There are a number of advantages to using the RAW format:
  • RAW lets you decide on most settings after you've taken the picture, not before. For example, when you shoot a JPEG image under fluorescent lights, the camera adjusts the image to remove the yellow-green tint. Any changes you make later are on top of this initial change. If you shoot the image in RAW format, the camera just captures the images as is and you decide what white balance setting to use later. You can even create different versions of an image, each with its own white balance.
  • RAW images aren't compressed using a lossy compression scheme that throws out data to make image files smaller. Although some cameras have a compressed RAW format, these images are compressed using lossless compression. When you open these images, they contain all of the original image data.
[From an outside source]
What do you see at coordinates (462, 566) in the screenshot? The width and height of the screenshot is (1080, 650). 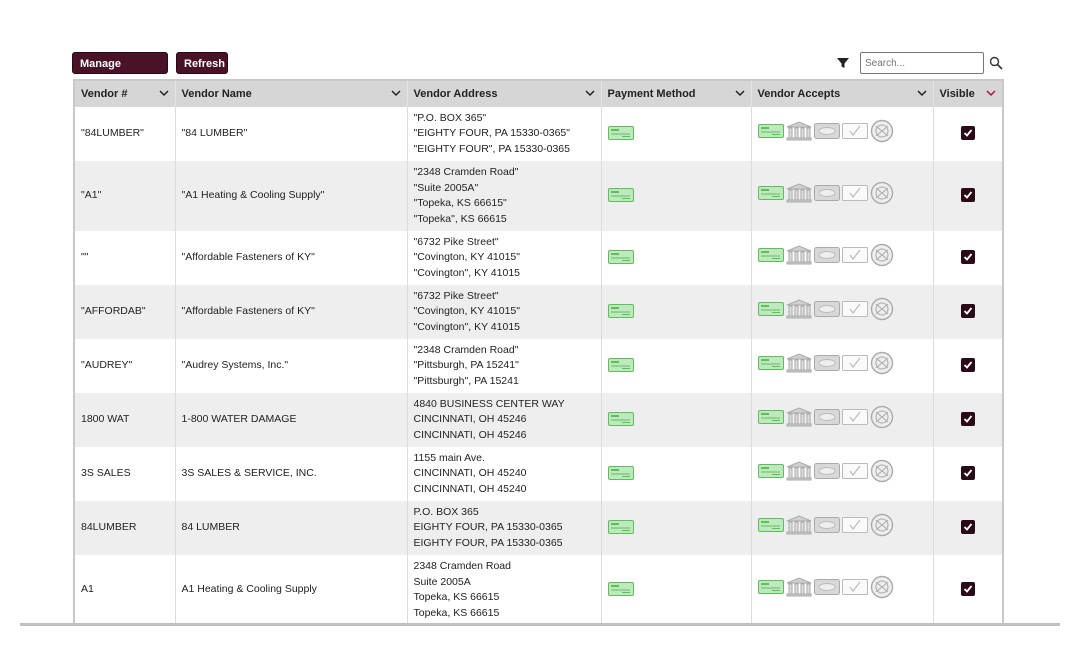 I see `address-line: 2348 Cramden Road` at bounding box center [462, 566].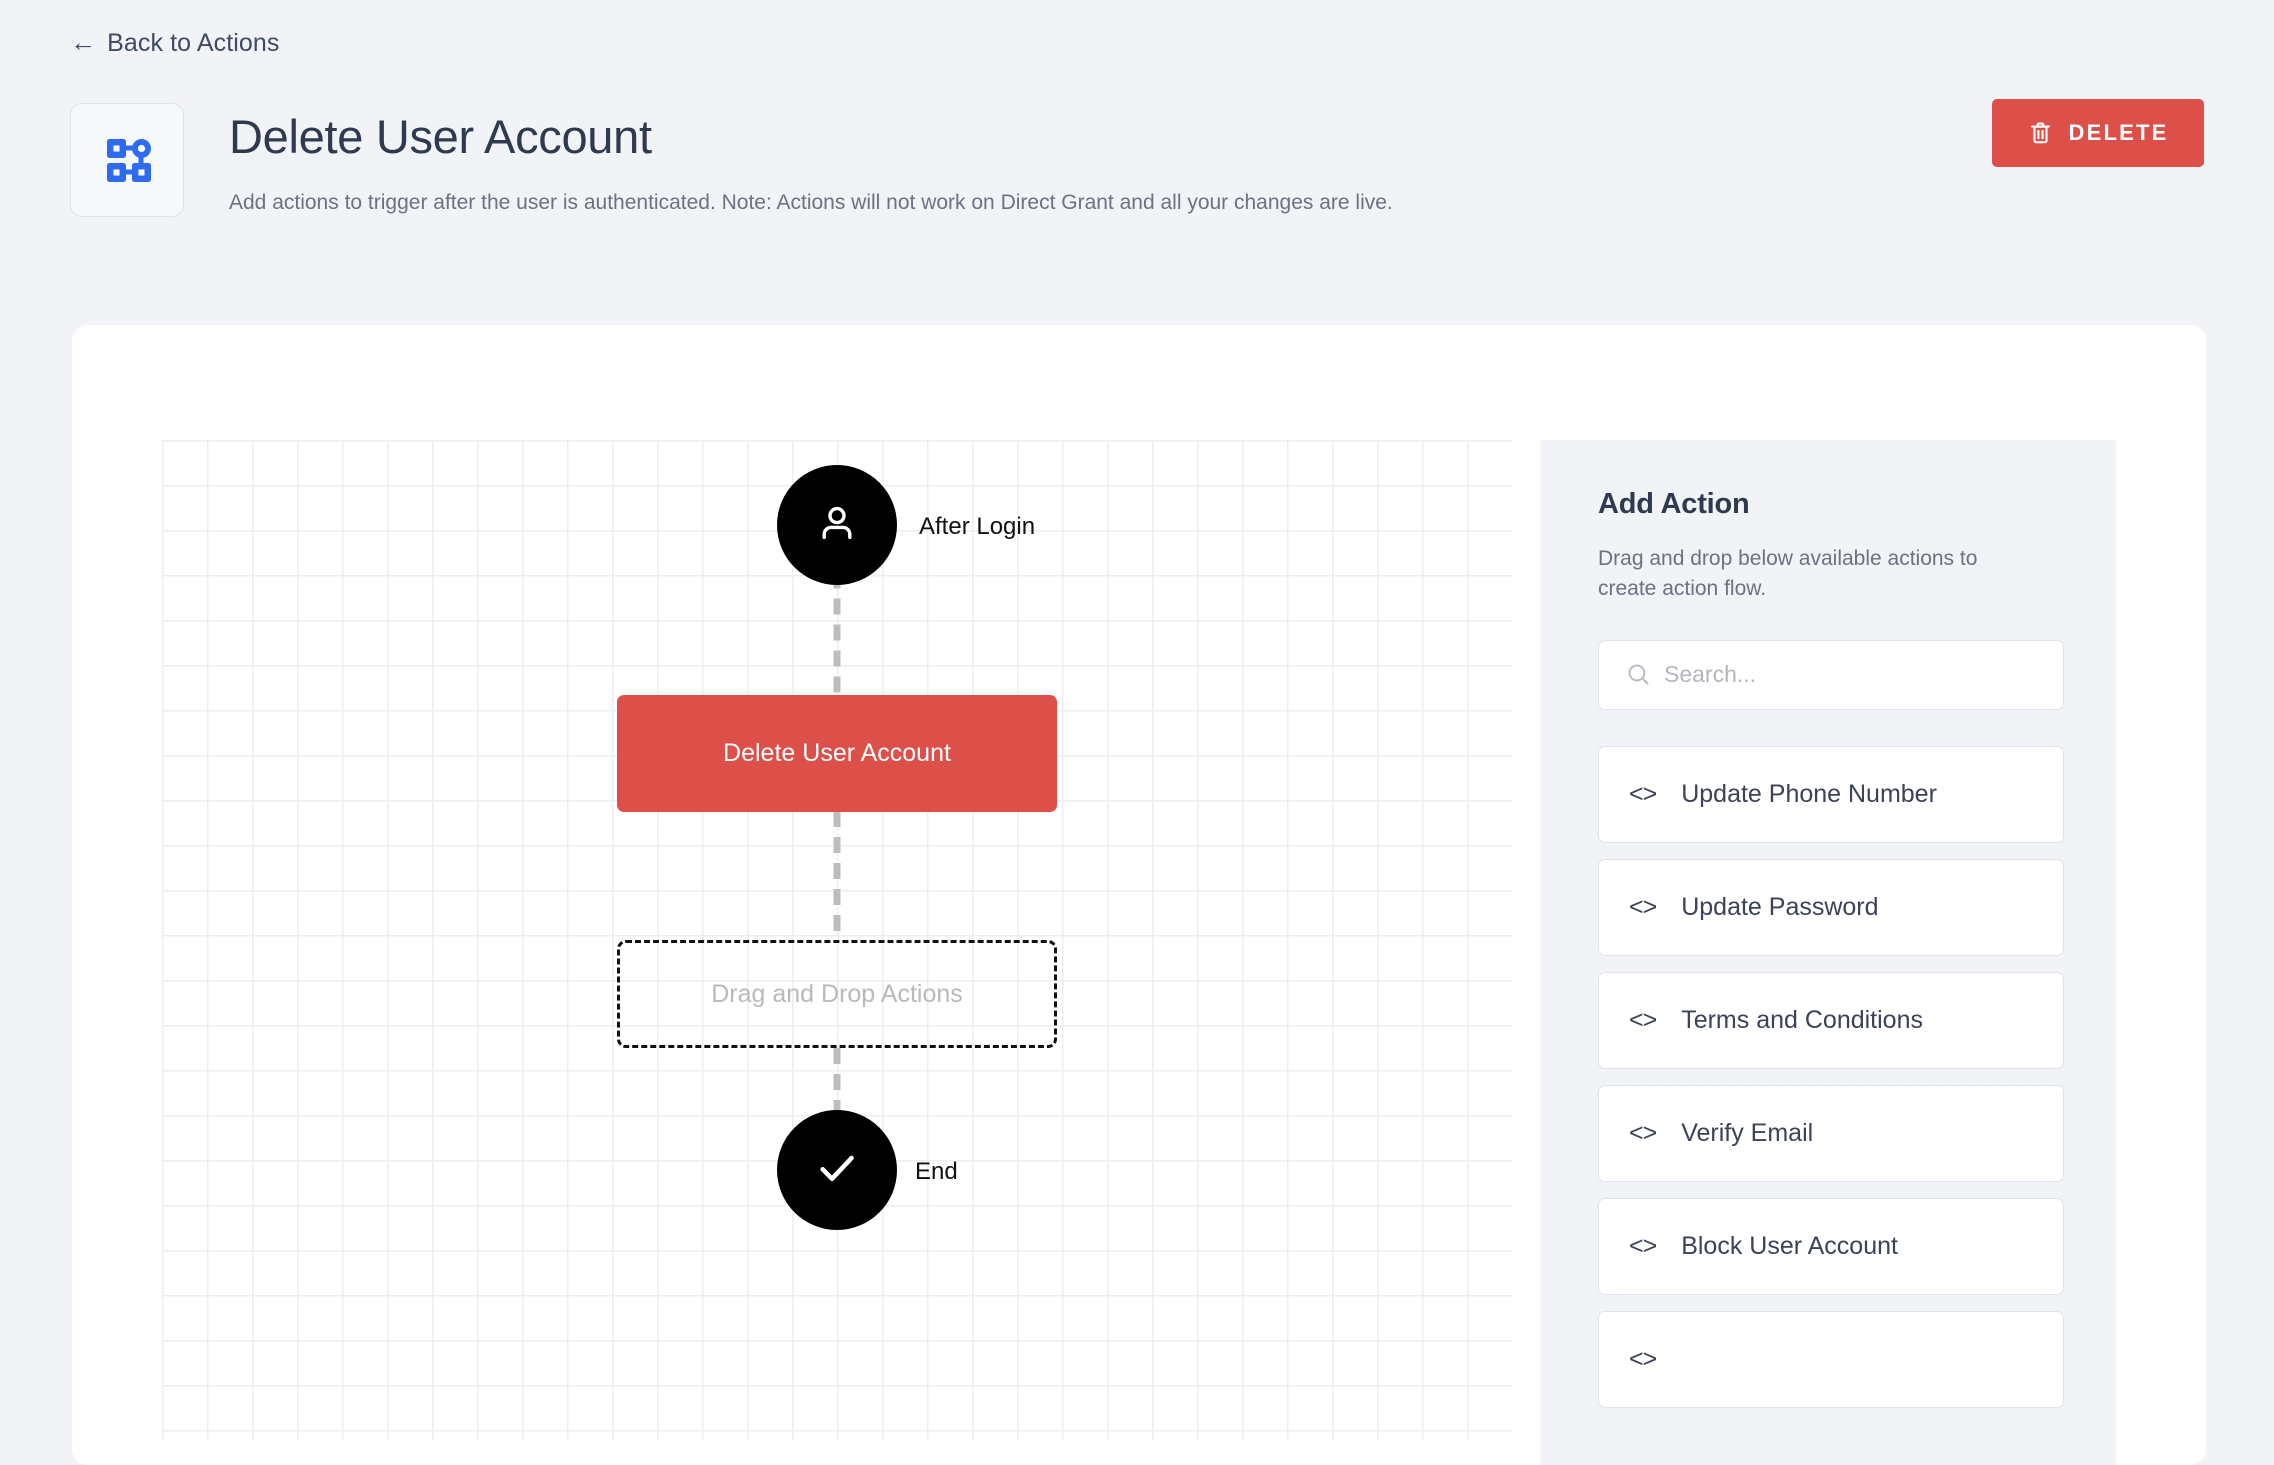 The width and height of the screenshot is (2274, 1465). I want to click on back-to-actions-label: Back to Actions, so click(194, 42).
  • RAW images aren't processed in the camera as JPEG images are. When you take JPEG photos, a processing chip with the power of a small computer manipulates them based on the camera settings you have used and then compresses them to reduce their size. The changes made to your images cannot be undone later because it's the final, altered image that is saved in the image file. Some of the original image data is lost for good. With RAW images, all of the original data captured by the camera is saved in the RAW image files so you can process them later on your computer. The settings used to take RAW images are saved, but they are not permanently applied to your images until you save them in another format such as JPEG or TIFF. The images displayed on the screen when you use the camera's playback mode are just thumbnails.
  • RAW images have greater color depth and that gives you smoother gradations of tones and more colors. For example, JPEG images use only 8 bits per color (RGB) or 24 bits total. This means that JPEG images can have only 256 tones (28) and 16,777,216 colors (224). Meanwhile many RAW images are initially captured by the sensor in 48 or 36 bit RGB (16 or 12 bits per channel) but are reduced to 24 bit RGB (8 bits per channel) when converted into JPEG files. The full 48 or 36 bits are retained in the RAW file format after the images are processed on your computer because the original file isn't overwritten with your changes. You can even retain all 16 or 12 bits per color by saving images in a format such as TIFF and Photoshop's PSD format.
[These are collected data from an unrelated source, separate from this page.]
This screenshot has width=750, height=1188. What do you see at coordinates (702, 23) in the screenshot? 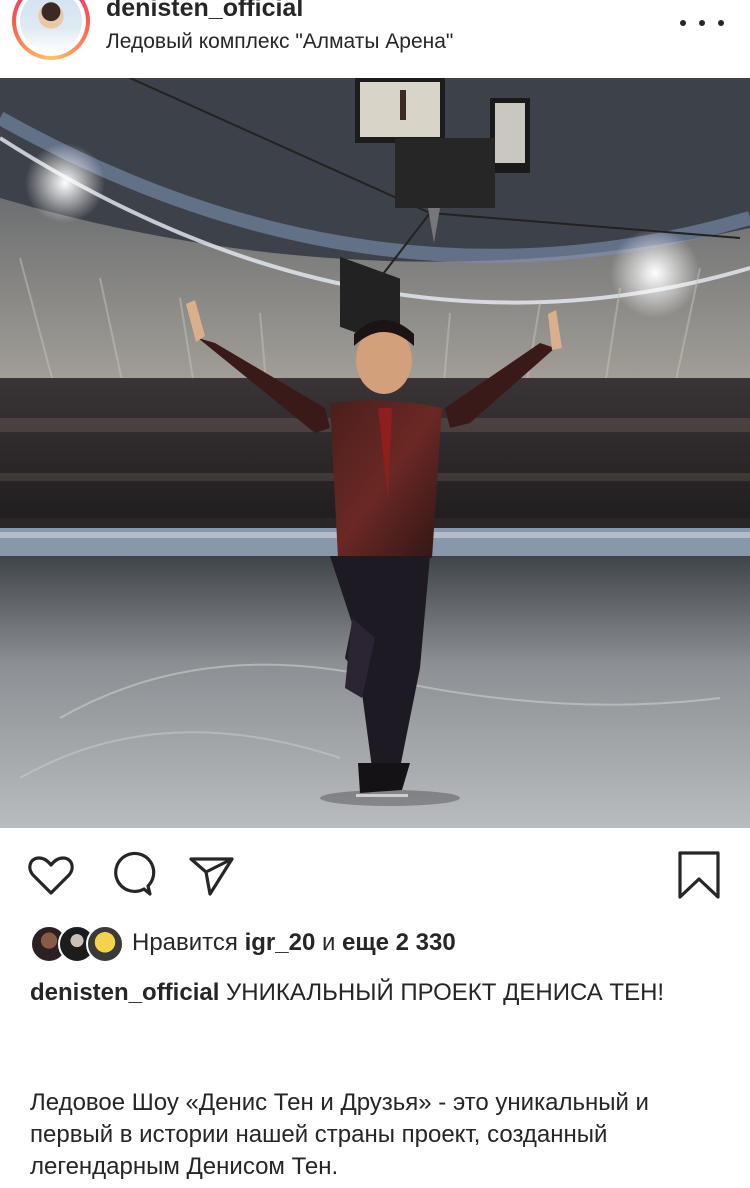
I see `more-dots-icon` at bounding box center [702, 23].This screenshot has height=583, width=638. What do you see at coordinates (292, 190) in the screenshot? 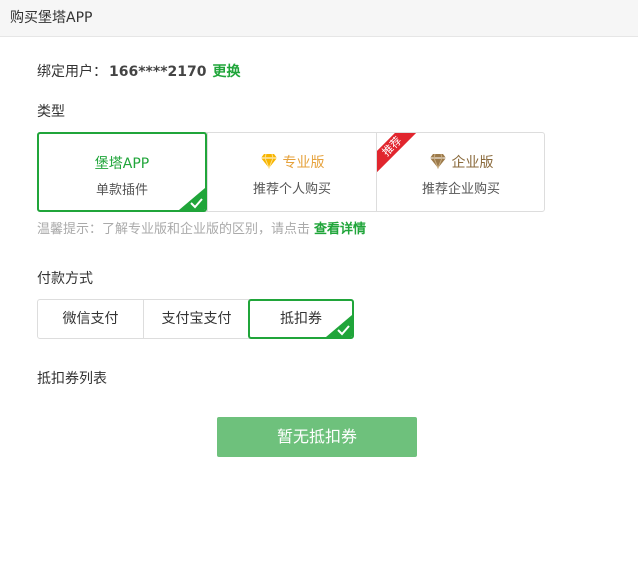
I see `type-option-desc: 推荐个人购买` at bounding box center [292, 190].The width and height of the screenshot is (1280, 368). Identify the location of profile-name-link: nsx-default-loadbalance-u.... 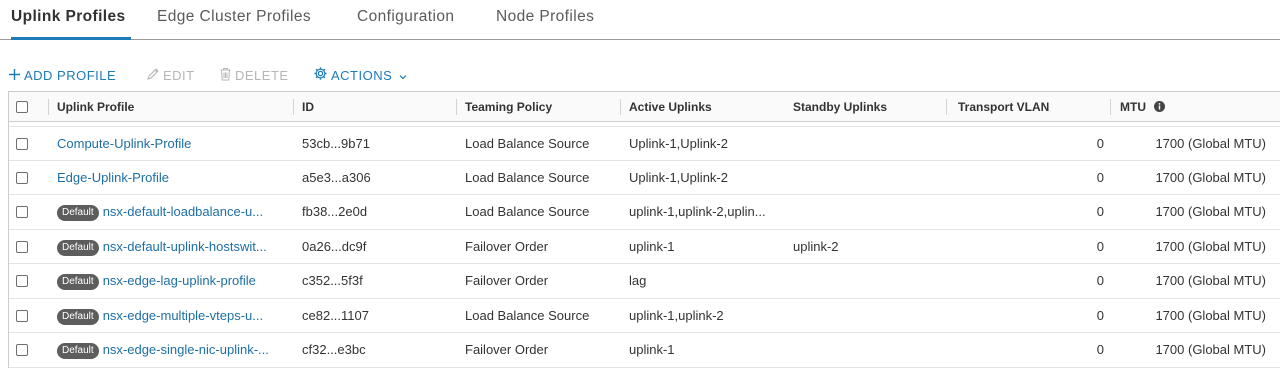
(183, 212).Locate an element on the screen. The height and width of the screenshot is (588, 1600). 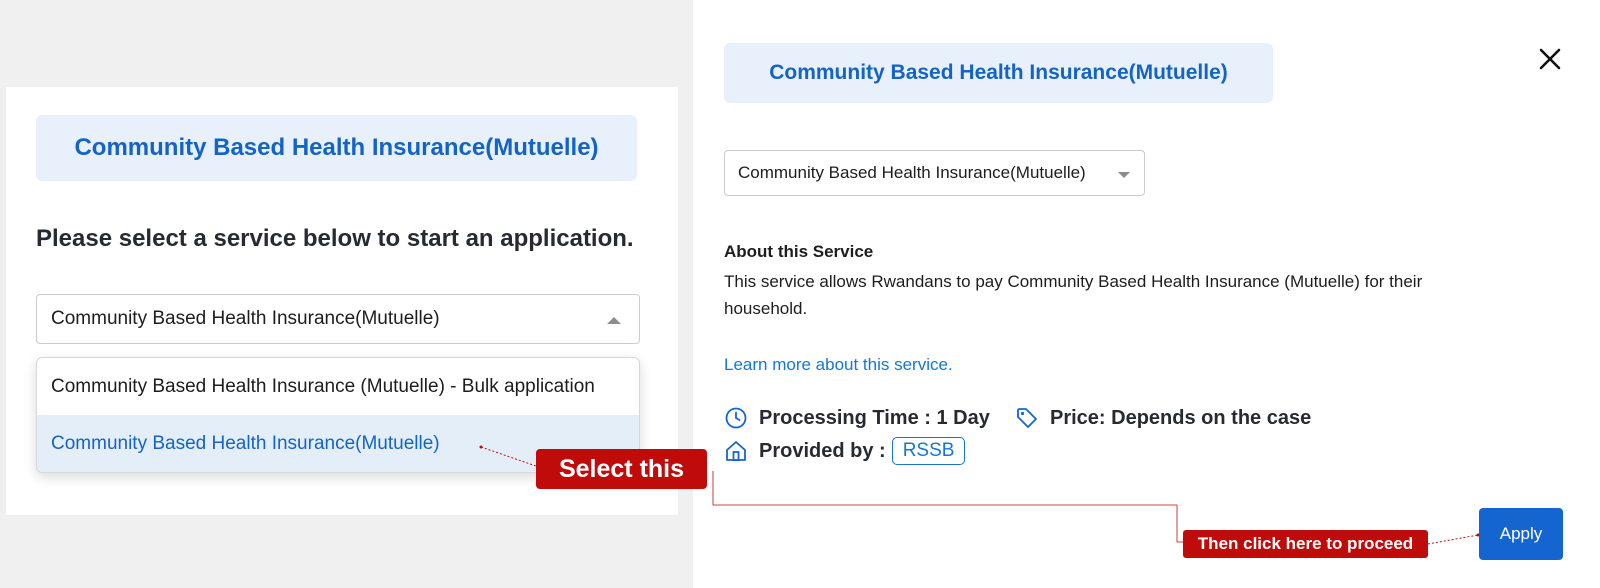
tag-icon is located at coordinates (1027, 418).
  • RAW images can be processed again at a later date when new and improved applications become available. Your final image isn't permanently altered by today's generation of photo-editing applications.
  • You can use a RAW image to generate alternate versions of the same image. For example, many photographers will adjust highlight and shadow areas and save these versions separately. Using a photo-editing program, they then combine the two images and by selectively erasing parts of the top image let areas of the lower image show through so all areas have a perfect exposure.
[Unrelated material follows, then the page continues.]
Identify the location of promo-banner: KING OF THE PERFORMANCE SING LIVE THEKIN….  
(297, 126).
Disadvantages of Using the Raw Format

Admittedly, there are drawbacks to using RAW images—the size of their files and the need to process them. When you are done shooting for the day, there is still work to do.
  • RAW files in the camera are quite large. If you use this format a great deal you will need more storage space in the camera and computer and processing times will be longer.
  • Since RAW images aren't processed in the camera, you have to process them on the computer and this takes time. You need to convert them to another format when you want to e-mail them, post them on a Web site, print them, or import them into another program to create a slide show or publication. Many cameras help you get around this by simultaneously capturing JPEG versions at the same time they capture RAW images. You can use these more universally supported images for many of your applications and reserve the high quality RAW versions for when you need the highest possible quality.
  • RAW images are not always noticeably better. Where they shine is when you have exposure or white balance problems. Because RAW images have 16 or 12 bits per color instead of the 8 bits used by JPEG's you have dramatically more information to work with when making adjustments.